Item position entries:
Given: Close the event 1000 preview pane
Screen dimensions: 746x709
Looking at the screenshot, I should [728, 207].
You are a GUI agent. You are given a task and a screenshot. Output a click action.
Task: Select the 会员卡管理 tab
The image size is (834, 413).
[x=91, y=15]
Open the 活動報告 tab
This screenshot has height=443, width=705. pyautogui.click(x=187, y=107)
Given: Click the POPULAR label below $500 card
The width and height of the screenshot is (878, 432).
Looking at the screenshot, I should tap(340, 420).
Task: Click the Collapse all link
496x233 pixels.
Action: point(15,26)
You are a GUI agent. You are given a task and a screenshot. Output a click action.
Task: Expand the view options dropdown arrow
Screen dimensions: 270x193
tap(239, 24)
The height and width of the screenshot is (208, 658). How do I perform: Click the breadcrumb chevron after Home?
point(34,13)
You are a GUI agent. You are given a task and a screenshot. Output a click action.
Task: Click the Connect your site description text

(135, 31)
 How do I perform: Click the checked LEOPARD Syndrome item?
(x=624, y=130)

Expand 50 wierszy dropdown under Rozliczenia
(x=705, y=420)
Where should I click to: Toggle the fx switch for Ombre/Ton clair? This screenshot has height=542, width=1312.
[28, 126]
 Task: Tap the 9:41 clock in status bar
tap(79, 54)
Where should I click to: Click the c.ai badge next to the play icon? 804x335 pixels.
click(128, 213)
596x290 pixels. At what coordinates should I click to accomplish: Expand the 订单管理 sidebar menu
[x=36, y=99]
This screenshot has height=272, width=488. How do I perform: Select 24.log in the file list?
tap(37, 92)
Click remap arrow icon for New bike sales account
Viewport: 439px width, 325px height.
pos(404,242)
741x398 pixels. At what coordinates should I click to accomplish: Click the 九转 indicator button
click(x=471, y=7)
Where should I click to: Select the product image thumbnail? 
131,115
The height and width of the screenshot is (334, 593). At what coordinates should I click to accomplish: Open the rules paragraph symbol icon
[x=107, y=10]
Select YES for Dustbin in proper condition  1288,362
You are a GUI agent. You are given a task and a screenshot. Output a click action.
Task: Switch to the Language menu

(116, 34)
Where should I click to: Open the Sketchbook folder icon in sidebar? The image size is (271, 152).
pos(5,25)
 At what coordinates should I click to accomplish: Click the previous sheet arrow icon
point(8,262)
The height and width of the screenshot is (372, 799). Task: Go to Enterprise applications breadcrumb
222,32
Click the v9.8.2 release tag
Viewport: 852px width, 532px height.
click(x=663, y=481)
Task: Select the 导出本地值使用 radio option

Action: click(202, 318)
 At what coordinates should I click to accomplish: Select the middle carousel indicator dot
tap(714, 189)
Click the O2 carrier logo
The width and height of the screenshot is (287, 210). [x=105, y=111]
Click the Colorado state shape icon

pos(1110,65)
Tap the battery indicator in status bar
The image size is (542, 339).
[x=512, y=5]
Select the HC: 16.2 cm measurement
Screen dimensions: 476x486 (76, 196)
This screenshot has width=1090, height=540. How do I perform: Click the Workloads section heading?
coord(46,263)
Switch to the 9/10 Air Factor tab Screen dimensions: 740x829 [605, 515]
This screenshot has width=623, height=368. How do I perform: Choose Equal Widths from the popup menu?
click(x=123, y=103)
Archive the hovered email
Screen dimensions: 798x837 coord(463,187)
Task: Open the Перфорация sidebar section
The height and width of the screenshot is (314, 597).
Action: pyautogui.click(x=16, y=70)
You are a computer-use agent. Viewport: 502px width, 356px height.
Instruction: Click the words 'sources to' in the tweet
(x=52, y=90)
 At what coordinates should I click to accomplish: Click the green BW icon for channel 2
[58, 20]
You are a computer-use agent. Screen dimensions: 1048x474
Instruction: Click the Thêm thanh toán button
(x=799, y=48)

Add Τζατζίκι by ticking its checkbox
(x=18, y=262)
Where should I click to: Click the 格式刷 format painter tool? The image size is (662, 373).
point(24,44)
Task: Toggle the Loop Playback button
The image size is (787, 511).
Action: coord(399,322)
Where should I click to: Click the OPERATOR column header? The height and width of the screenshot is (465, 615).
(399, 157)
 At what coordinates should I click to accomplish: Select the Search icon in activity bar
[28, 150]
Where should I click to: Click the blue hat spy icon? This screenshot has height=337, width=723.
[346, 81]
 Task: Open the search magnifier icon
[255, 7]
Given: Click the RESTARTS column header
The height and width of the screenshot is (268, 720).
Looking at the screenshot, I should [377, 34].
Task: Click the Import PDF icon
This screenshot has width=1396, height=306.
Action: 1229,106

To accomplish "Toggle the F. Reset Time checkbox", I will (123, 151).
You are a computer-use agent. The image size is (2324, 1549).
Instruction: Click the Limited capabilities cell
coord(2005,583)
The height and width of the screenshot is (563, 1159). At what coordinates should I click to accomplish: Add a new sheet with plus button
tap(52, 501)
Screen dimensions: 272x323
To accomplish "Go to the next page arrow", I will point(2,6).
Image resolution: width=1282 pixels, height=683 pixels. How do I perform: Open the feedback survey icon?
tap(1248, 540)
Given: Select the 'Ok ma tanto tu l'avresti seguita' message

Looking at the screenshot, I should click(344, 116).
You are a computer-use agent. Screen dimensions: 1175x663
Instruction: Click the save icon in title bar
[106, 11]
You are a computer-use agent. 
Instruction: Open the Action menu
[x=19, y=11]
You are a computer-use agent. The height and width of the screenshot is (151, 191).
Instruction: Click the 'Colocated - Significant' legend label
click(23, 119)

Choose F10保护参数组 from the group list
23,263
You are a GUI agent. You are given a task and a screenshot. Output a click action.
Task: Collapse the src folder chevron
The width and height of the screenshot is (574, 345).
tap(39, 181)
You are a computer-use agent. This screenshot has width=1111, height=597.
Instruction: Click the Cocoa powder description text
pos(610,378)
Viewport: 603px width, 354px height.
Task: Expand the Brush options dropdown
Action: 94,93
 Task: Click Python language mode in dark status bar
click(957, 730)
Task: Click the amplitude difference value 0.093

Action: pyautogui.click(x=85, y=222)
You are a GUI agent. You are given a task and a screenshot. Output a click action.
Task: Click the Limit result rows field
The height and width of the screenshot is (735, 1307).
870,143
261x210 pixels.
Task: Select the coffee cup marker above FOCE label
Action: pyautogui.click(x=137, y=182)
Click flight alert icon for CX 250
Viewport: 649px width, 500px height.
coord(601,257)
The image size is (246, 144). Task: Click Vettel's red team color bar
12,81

▶ [WHAT YOU SHOULD DO]:
Can you write out every line of the listing above, word for word and with nothing changed?

▶ [WRITTEN RESPONSE]:
Given: Close the event 1000 preview pane
Screen dimensions: 746x709
Looking at the screenshot, I should [728, 207].
You are a GUI agent. You are given a task and a screenshot. Output a click action.
Task: Select the 会员卡管理 tab
The image size is (834, 413).
[x=91, y=15]
Open the 活動報告 tab
This screenshot has height=443, width=705. pyautogui.click(x=187, y=107)
Given: Click the POPULAR label below $500 card
The width and height of the screenshot is (878, 432).
Looking at the screenshot, I should tap(340, 420).
Task: Click the Collapse all link
496x233 pixels.
Action: point(15,26)
You are a GUI agent. You are given a task and a screenshot. Output a click action.
Task: Expand the view options dropdown arrow
Screen dimensions: 270x193
tap(239, 24)
The height and width of the screenshot is (208, 658). How do I perform: Click the breadcrumb chevron after Home?
point(34,13)
You are a GUI agent. You are given a task and a screenshot. Output a click action.
Task: Click the Connect your site description text

(135, 31)
 How do I perform: Click the checked LEOPARD Syndrome item?
(x=624, y=130)

Expand 50 wierszy dropdown under Rozliczenia
(x=705, y=420)
Where should I click to: Toggle the fx switch for Ombre/Ton clair? This screenshot has height=542, width=1312.
[28, 126]
 Task: Tap the 9:41 clock in status bar
tap(79, 54)
Where should I click to: Click the c.ai badge next to the play icon? 804x335 pixels.
click(128, 213)
596x290 pixels. At what coordinates should I click to accomplish: Expand the 订单管理 sidebar menu
[x=36, y=99]
This screenshot has height=272, width=488. How do I perform: Select 24.log in the file list?
tap(37, 92)
Click remap arrow icon for New bike sales account
Viewport: 439px width, 325px height.
pos(404,242)
741x398 pixels. At what coordinates should I click to accomplish: Click the 九转 indicator button
click(x=471, y=7)
Where should I click to: Select the product image thumbnail? 
131,115
The height and width of the screenshot is (334, 593). At what coordinates should I click to accomplish: Open the rules paragraph symbol icon
[x=107, y=10]
Select YES for Dustbin in proper condition  1288,362
You are a GUI agent. You are given a task and a screenshot. Output a click action.
Task: Switch to the Language menu

(116, 34)
Where should I click to: Open the Sketchbook folder icon in sidebar? The image size is (271, 152).
pos(5,25)
 At what coordinates should I click to accomplish: Click the previous sheet arrow icon
point(8,262)
The height and width of the screenshot is (372, 799). Task: Go to Enterprise applications breadcrumb
222,32
Click the v9.8.2 release tag
Viewport: 852px width, 532px height.
click(x=663, y=481)
Task: Select the 导出本地值使用 radio option

Action: click(202, 318)
 At what coordinates should I click to accomplish: Select the middle carousel indicator dot
tap(714, 189)
Click the O2 carrier logo
The width and height of the screenshot is (287, 210). [x=105, y=111]
Click the Colorado state shape icon

pos(1110,65)
Tap the battery indicator in status bar
The image size is (542, 339).
[x=512, y=5]
Select the HC: 16.2 cm measurement
Screen dimensions: 476x486 (76, 196)
This screenshot has width=1090, height=540. How do I perform: Click the Workloads section heading?
coord(46,263)
Switch to the 9/10 Air Factor tab Screen dimensions: 740x829 [605, 515]
This screenshot has width=623, height=368. How do I perform: Choose Equal Widths from the popup menu?
click(x=123, y=103)
Archive the hovered email
Screen dimensions: 798x837 coord(463,187)
Task: Open the Перфорация sidebar section
The height and width of the screenshot is (314, 597).
Action: pyautogui.click(x=16, y=70)
You are a computer-use agent. Viewport: 502px width, 356px height.
Instruction: Click the words 'sources to' in the tweet
(x=52, y=90)
 At what coordinates should I click to accomplish: Click the green BW icon for channel 2
[58, 20]
You are a computer-use agent. Screen dimensions: 1048x474
Instruction: Click the Thêm thanh toán button
(x=799, y=48)

Add Τζατζίκι by ticking its checkbox
(x=18, y=262)
Where should I click to: Click the 格式刷 format painter tool? The image size is (662, 373).
point(24,44)
Task: Toggle the Loop Playback button
The image size is (787, 511).
Action: coord(399,322)
Where should I click to: Click the OPERATOR column header? The height and width of the screenshot is (465, 615).
(399, 157)
 At what coordinates should I click to accomplish: Select the Search icon in activity bar
[28, 150]
Where should I click to: Click the blue hat spy icon? This screenshot has height=337, width=723.
[346, 81]
 Task: Open the search magnifier icon
[255, 7]
Given: Click the RESTARTS column header
The height and width of the screenshot is (268, 720).
Looking at the screenshot, I should [377, 34].
Task: Click the Import PDF icon
This screenshot has width=1396, height=306.
Action: 1229,106

To accomplish "Toggle the F. Reset Time checkbox", I will (123, 151).
You are a computer-use agent. The image size is (2324, 1549).
Instruction: Click the Limited capabilities cell
coord(2005,583)
The height and width of the screenshot is (563, 1159). At what coordinates should I click to accomplish: Add a new sheet with plus button
tap(52, 501)
Screen dimensions: 272x323
To accomplish "Go to the next page arrow", I will point(2,6).
Image resolution: width=1282 pixels, height=683 pixels. How do I perform: Open the feedback survey icon?
tap(1248, 540)
Given: Select the 'Ok ma tanto tu l'avresti seguita' message

Looking at the screenshot, I should click(344, 116).
You are a computer-use agent. Screen dimensions: 1175x663
Instruction: Click the save icon in title bar
[106, 11]
You are a computer-use agent. 
Instruction: Open the Action menu
[x=19, y=11]
You are a computer-use agent. The height and width of the screenshot is (151, 191).
Instruction: Click the 'Colocated - Significant' legend label
click(23, 119)

Choose F10保护参数组 from the group list
23,263
You are a GUI agent. You are given a task and a screenshot. Output a click action.
Task: Collapse the src folder chevron
The width and height of the screenshot is (574, 345).
tap(39, 181)
You are a computer-use agent. This screenshot has width=1111, height=597.
Instruction: Click the Cocoa powder description text
pos(610,378)
Viewport: 603px width, 354px height.
Task: Expand the Brush options dropdown
Action: 94,93
 Task: Click Python language mode in dark status bar
click(957, 730)
Task: Click the amplitude difference value 0.093

Action: pyautogui.click(x=85, y=222)
You are a GUI agent. You are given a task and a screenshot. Output a click action.
Task: Click the Limit result rows field
The height and width of the screenshot is (735, 1307).
870,143
261x210 pixels.
Task: Select the coffee cup marker above FOCE label
Action: pyautogui.click(x=137, y=182)
Click flight alert icon for CX 250
Viewport: 649px width, 500px height.
coord(601,257)
The image size is (246, 144). Task: Click Vettel's red team color bar
12,81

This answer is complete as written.